Stevens – What we need is much more widespread change that comes from the top and from the regulators that are pushing for the widespread adoption of specific technologies across different players.
With blockchain and DLT, the reality is that today you have specific experiences, pilots or specific players here and there, but it’s not widespread yet. So, how do we make sure you go to the next stage? We reached a plateau and now it’s all about making it mainstream. Therefore, whether it’s regulators or standard setters, you need to have that kick and push for specific technologies to become more and more widespread.
I’m looking at players such as Euroclear and Swift, which are the market infrastructure providers – they are the standard-setters.

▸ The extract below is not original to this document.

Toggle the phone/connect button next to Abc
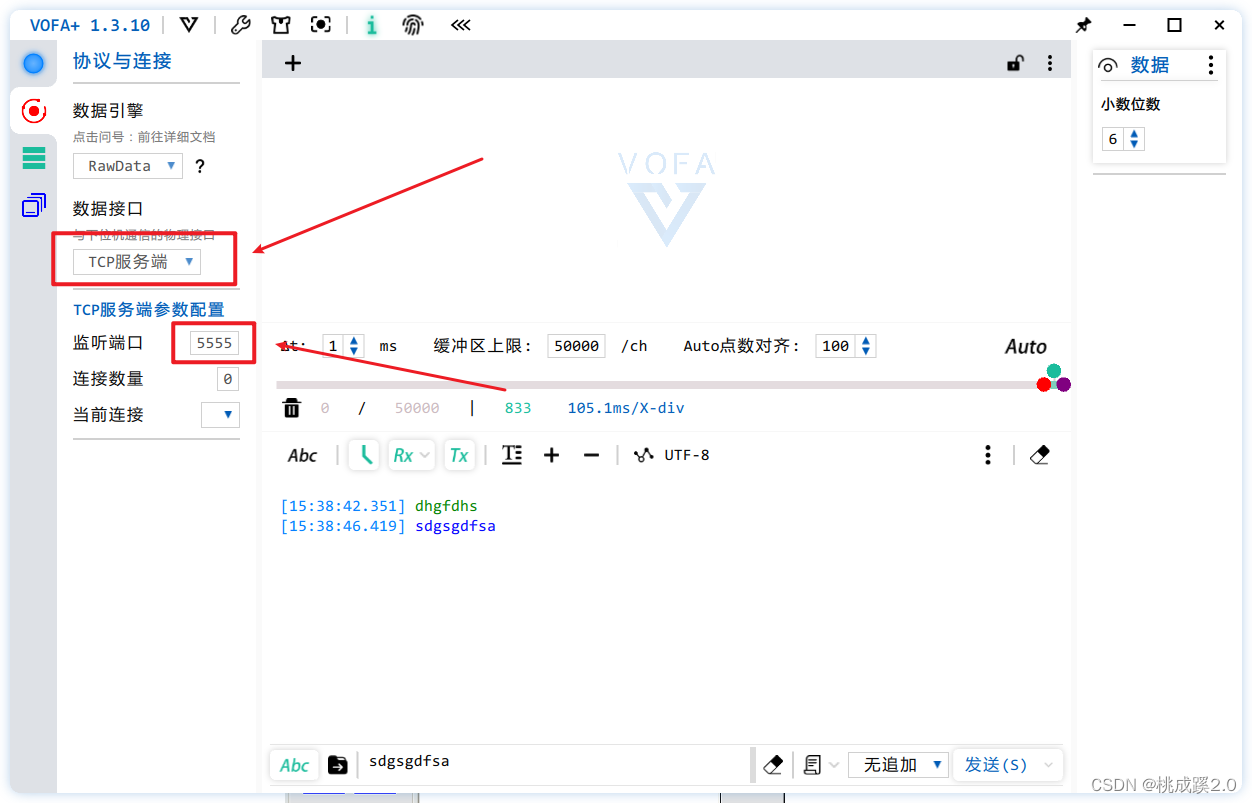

In our field at Greenomy, we are lucky that the market is eager enough that we do get a lot of support from the industry and they help us push forward our technology because it’s tackling the climate emergency. Any technology, whether it’s blockchain, AI, suptech [supervisory technology], regtech, is key. So, the faster we can implement it, the more synergies and the more added value we create, not only in the EU, but across the globe.
FundsTech – What are your key takeaways from this discussion?
Harper – Much of what we touched on in terms of blockchain, AI and digital transformation, in my view, resonates with the word ‘transparency’. And that transparency and personalisation are the things we’re trying to get to support ESG and better investment solutions.
While settlement cycles could be made even faster, near real-time, people still need basic things: ‘I see what I’m investing in and I can have it personalised to me,’ and our job in between is to make that a better experience.
Roche – In financial services, we tend to hold on to old processes, and a change in mindset is required. Change the old processes and accept or embrace new technologies. Trust in the change, and then it will work.
Falempin – We need to make sure people understand what they can do with blockchain technologies and start using them. Of course, it’s a long process but investors want more transparency and personalisation, so they want a different type of distribution, and more control over what they do.
Stevens – I would say collective intelligence because, in technology innovation, several players need to work together.
It’s all about putting in place a collaborative ecosystem that can help identify the challenges, identify the solutions, put them in place, pilot them, and then push them to production and make them mainstream and used by everyone. Besides the mindset, the ecosystem is also key.